Instead, I prefer to exfiltrate information from the silos(apps, formats, etc) and put them into my note taking system. Then I can do highlights, annotations, etc. on my own terms and also get the benefits of centralization such as searching and linking(the OP has another post describing their own system, which is pretty cool[1]). Currently I'm using Notion, which is also a silo of its own, but it's one that gives me a lot of control over how I lay my information out(and an escape plan from).
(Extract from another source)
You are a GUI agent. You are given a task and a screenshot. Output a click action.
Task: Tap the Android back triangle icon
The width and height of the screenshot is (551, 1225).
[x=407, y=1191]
There are a lot of perspectives on this issue with data silos and walled gardens. But I'm of the opinion that it's a fairly bad state for all of us "end users". Computers to me are about infinite flexibility and malleability, but ironically the tools we have for annotation and remixing are in practice worse than what we have in the physical world. Reading a book in the physical world, I can converse with the author simply by jotting marginalia with my pencil. It's fluid, intuitive, and the medium of paper encourages it(in fact it can't help but be mutated by my use!: pages get bended, stained, torn, etc.). If I want to go further I can add post-it notes to mark interesting passages, I can xerox some pages and create subsections, if it's a magazine I can just tear them all out! That kind of flexibility just isn't available on a computer.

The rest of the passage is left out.